À faire -
a - Selon l'article sur Malus, de quels maux les croyances affligent-elles nos corps au nom de la pénitence ? Énumérez-les tous.
b - D'après l'article sur Malus, quelle voix rejoint le danseur Igor Shyshko dans ce spectacle ?
c - Ces affirmations concordent-elles avec l'article sur Malus ? Répondez par oui ou par non, en citant les mots de l'article qui tranchent.
(i) Malus est né d'une collaboration entre le KVS et La Monnaie de Bruxelles.
(ii) Dans l'article, le mot « Malus » désigne le serpent du récit biblique.
(iii) Igor Shyshko est présenté comme contre-ténor.

Extrait du document -

DANSE – Opus de collaboration entre le KVS et La Monnaie de Bruxelles, Malus rassemble le danseur Igor Shyshko et la voix du contre-ténor Logan Lopez Gonzalez pour un dialogue cathartique.
Depuis les temps bibliques, la vision religieuse associe la naissance de la conscience à la rencontre du mal. Depuis qu’Adam et Ève ont croqué dans le fruit défendu (la pomme ou Malus), l’humanité s’est vue déchue de son innocence, contrainte à la décence et au mal de son existence. Depuis, les croyances ont encadré l’existence physique par les normes strictes, les interdits et les rituels. Affligeant nos corps de jeûnes, de douleurs, d’épuisement au nom de la pénitence, une autre part fait la célébration de notre survie à l’aide de chants et danses. Serait-ce la quête d’une béatitude suprême ou un échappatoire face à la banalité de notre condition ? C’est de ça, en tout cas, que Malus semble nous parler.

Données fournies -
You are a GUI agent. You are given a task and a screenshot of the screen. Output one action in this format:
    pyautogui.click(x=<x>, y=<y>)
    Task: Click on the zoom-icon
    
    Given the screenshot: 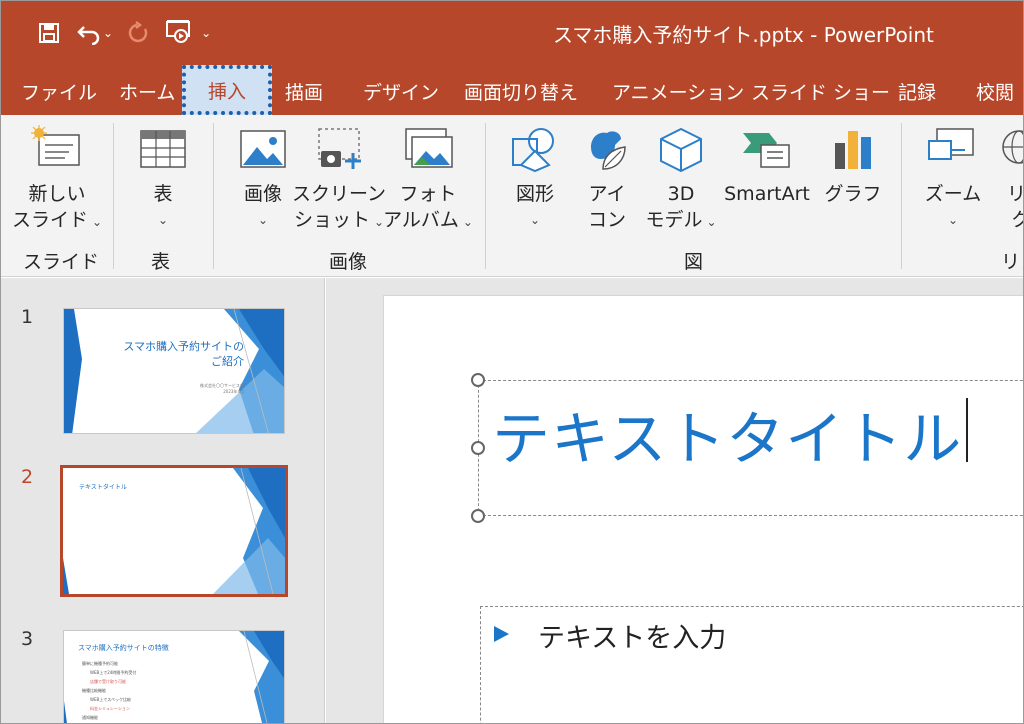 What is the action you would take?
    pyautogui.click(x=951, y=144)
    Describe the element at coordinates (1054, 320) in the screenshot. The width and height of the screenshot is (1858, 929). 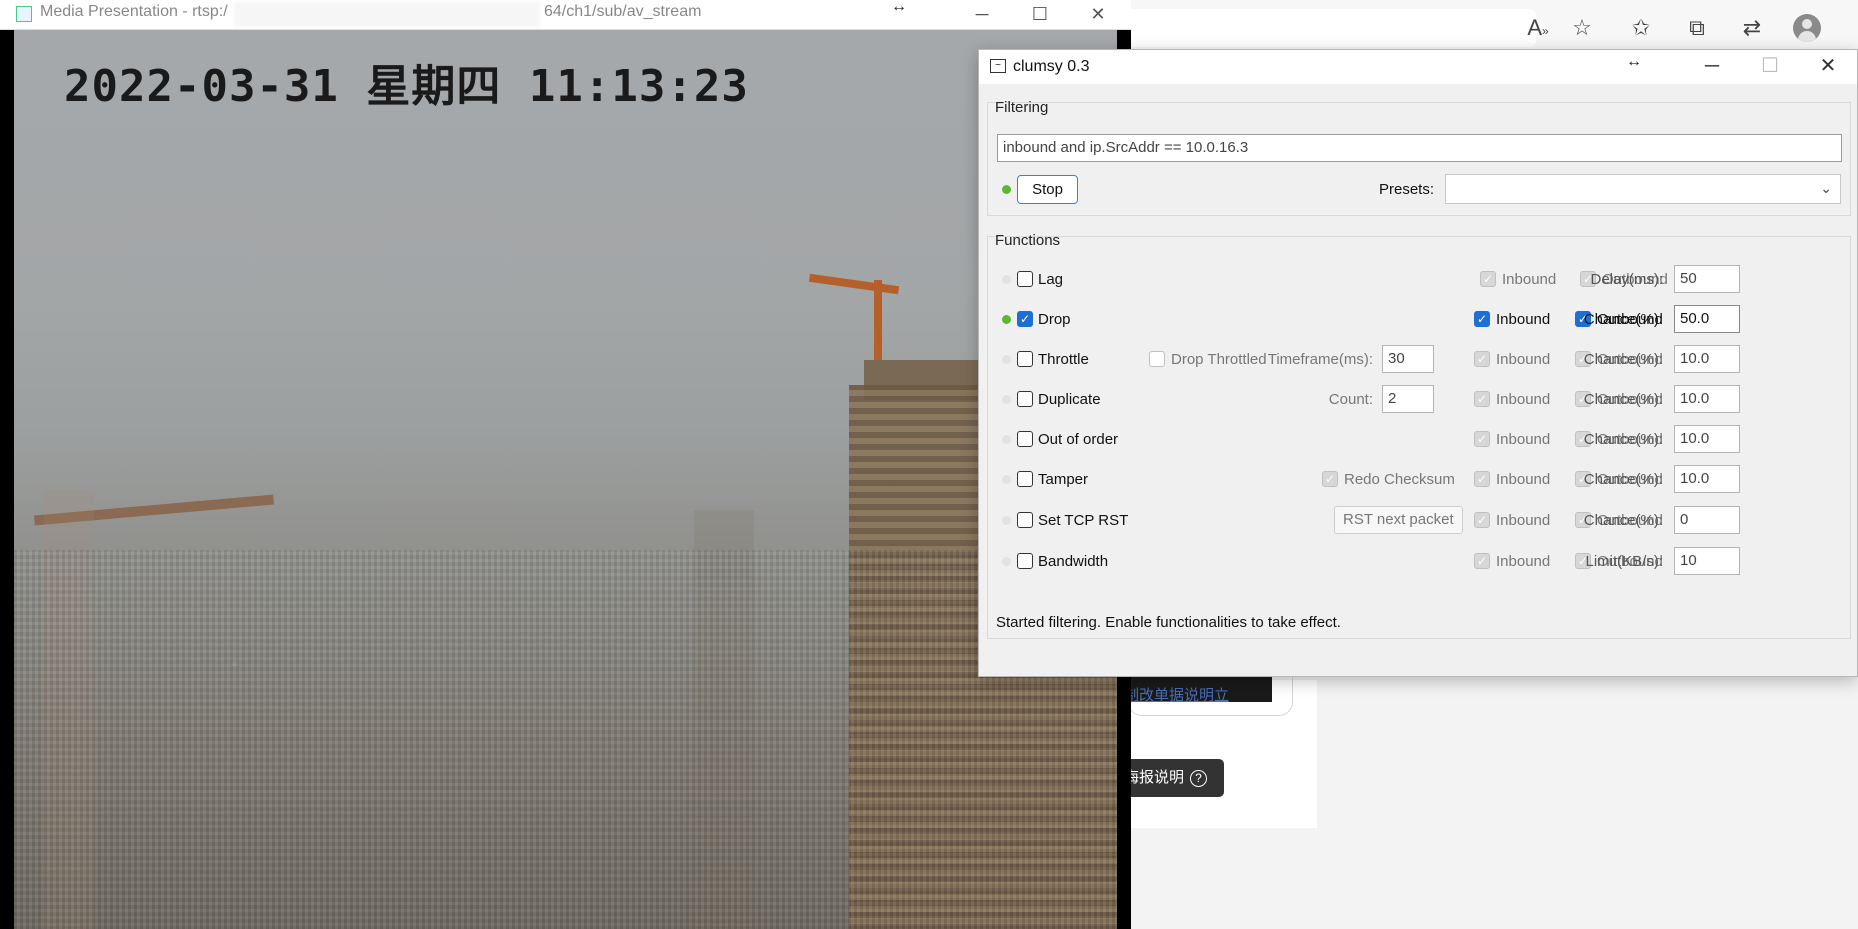
I see `function-name: Drop` at that location.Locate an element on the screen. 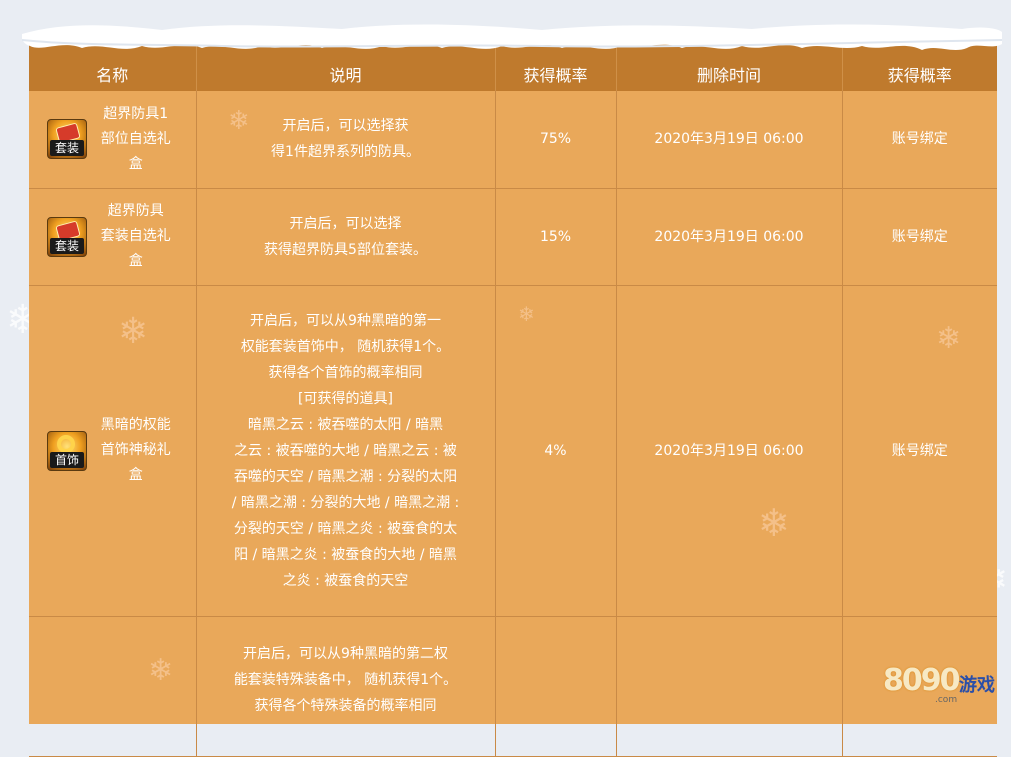  snow-border-decoration is located at coordinates (512, 37).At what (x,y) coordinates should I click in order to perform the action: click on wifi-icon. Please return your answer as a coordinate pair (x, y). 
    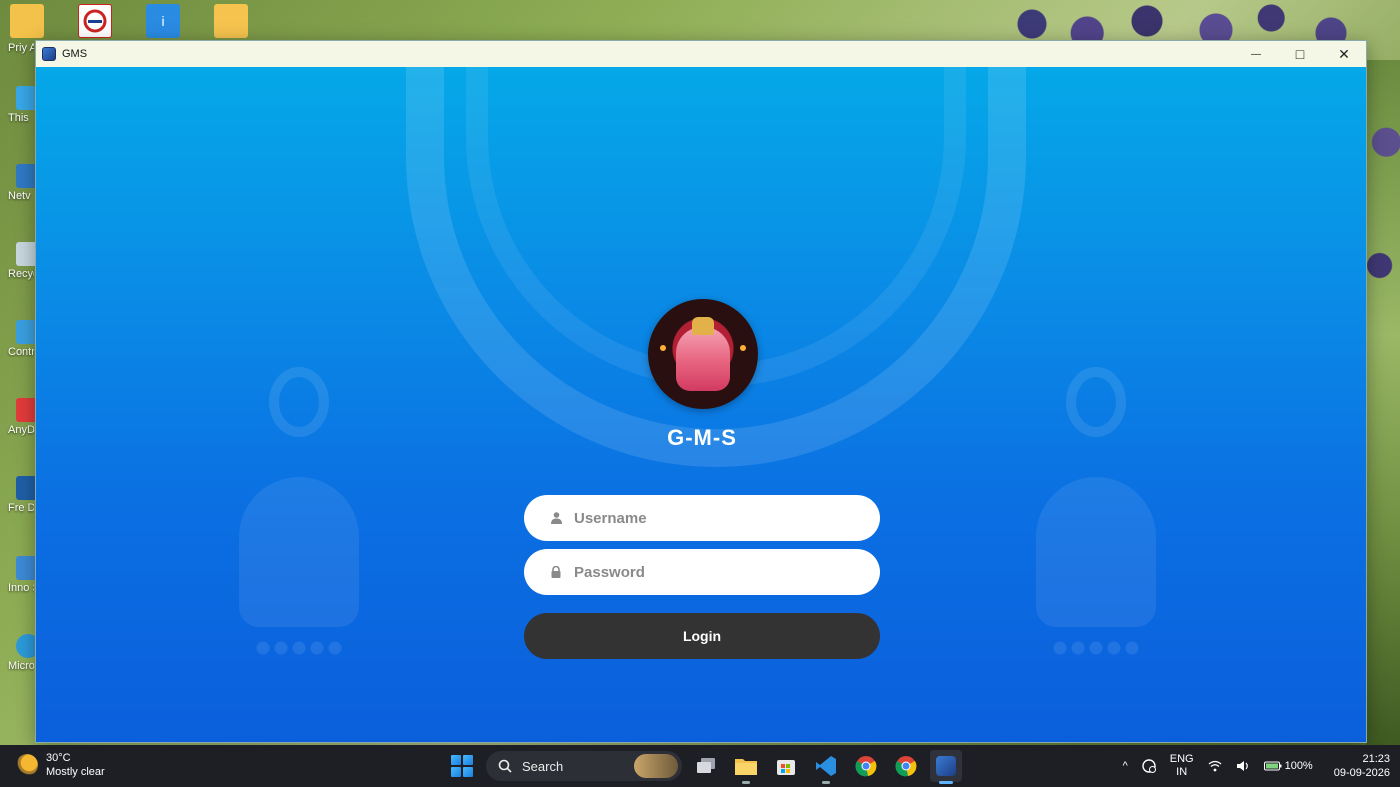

Corrigé -
a - Les jeûnes, les douleurs, l'épuisement

b - Celle du contre-ténor Logan Lopez Gonzalez.

c -
(i) Oui : « Opus de collaboration entre le KVS et La Monnaie de Bruxelles »
(ii) Non : « le fruit défendu (la pomme ou Malus) »
(iii) Non : « le danseur Igor Shyshko »